The Royal Family is invariably treated sympathetically and affectionately on stage, whatever the political hue of the playwright
IT may come as a relief that no one has revived it in time for the current celebrations, but there is actually a play in existence about a royal wedding. Prompted by the marriage in 1960 of Princess Margaret and Antony Armstrong-Jones, it’s called The Blood of the Bambergs and was written in 1962 by John Osborne.
It lifts its plot from The Prisoner of Zenda and is based on the idea that, in a moment of crisis, an Australian photographer takes the place of the groom, for whom he is a dead ringer. Hardly one of Osborne’s best works, it’s a bilious attack on British royalty-worship and the only surprise is that it got staged at all.

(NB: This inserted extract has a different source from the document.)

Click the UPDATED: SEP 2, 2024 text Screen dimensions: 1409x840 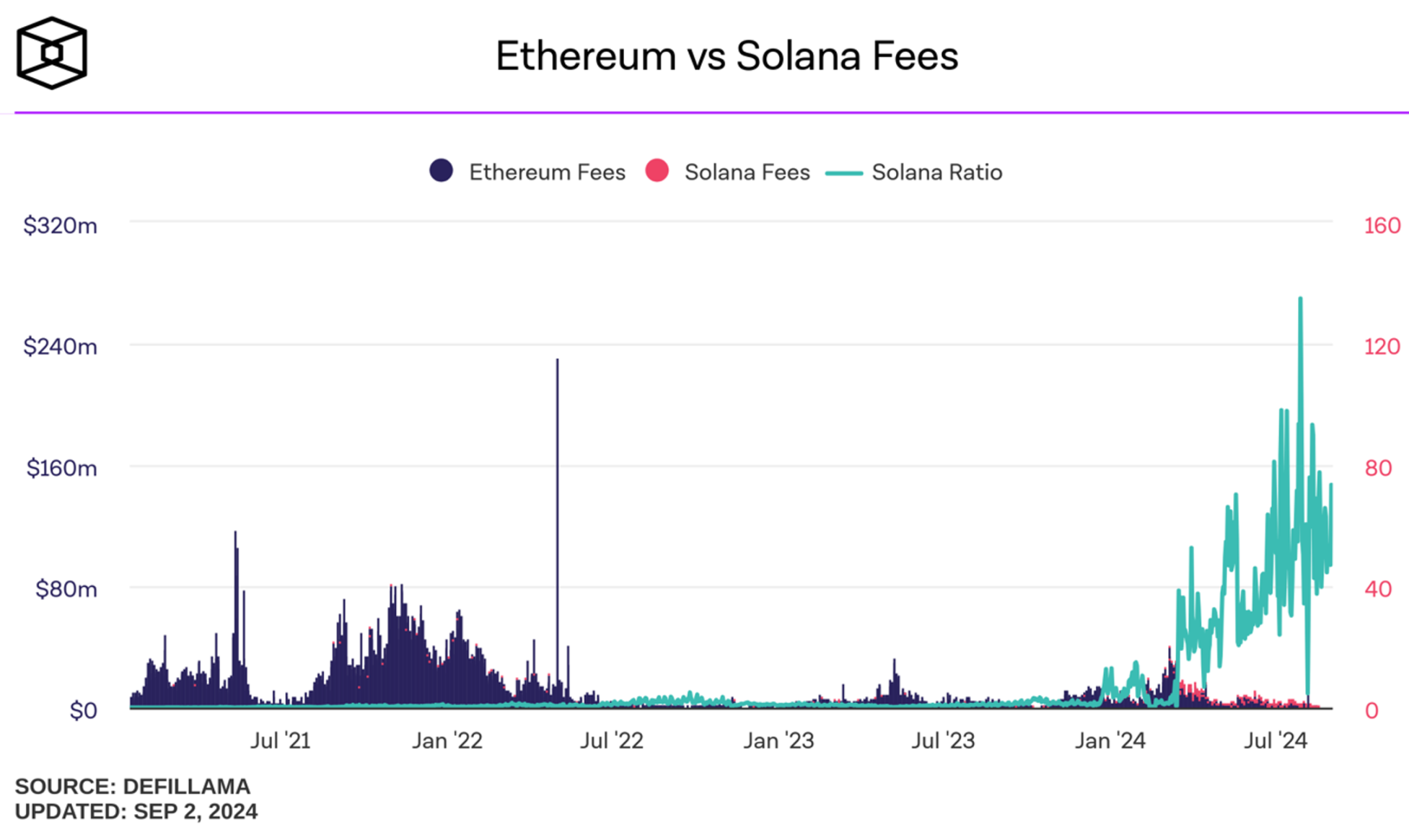coord(136,811)
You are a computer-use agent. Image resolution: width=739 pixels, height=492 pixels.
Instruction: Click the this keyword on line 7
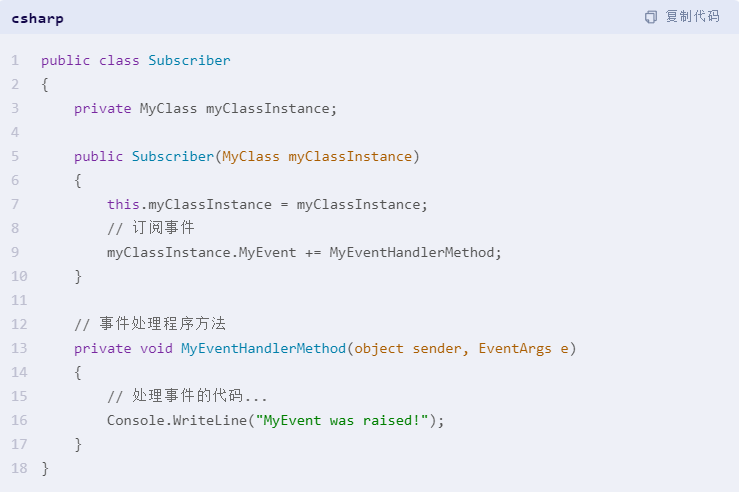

At the time, all scripts, under an act instituted by Sir Robert Walpole in 1737, had to be submitted to the Lord Chamberlain for approval. The act was only repealed in September 1968, which will prompt discussion on its 50th anniversary this year.
One of the many powers granted to the Lord Chamberlain was to protect monarchs and living politicians from theatrical impersonation; it was only the common-sense intervention of George Vl that enabled plays about Queen Victoria to escape the censor’s blue pencil. If Osborne’s work got through the net, it was because the Lord Chamberlain’s reader grasped the potential absurdity of banning a ‘horrid play’ based on a once-popular novel.
What is striking now is the needless anxiety about portraying the Royal Family on stage. Far from being savagely satirised, they invariably emerge sympathetically. One reason, I suspect, is the recurrent fascination with the gulf between the ceremonial public figure and the private person.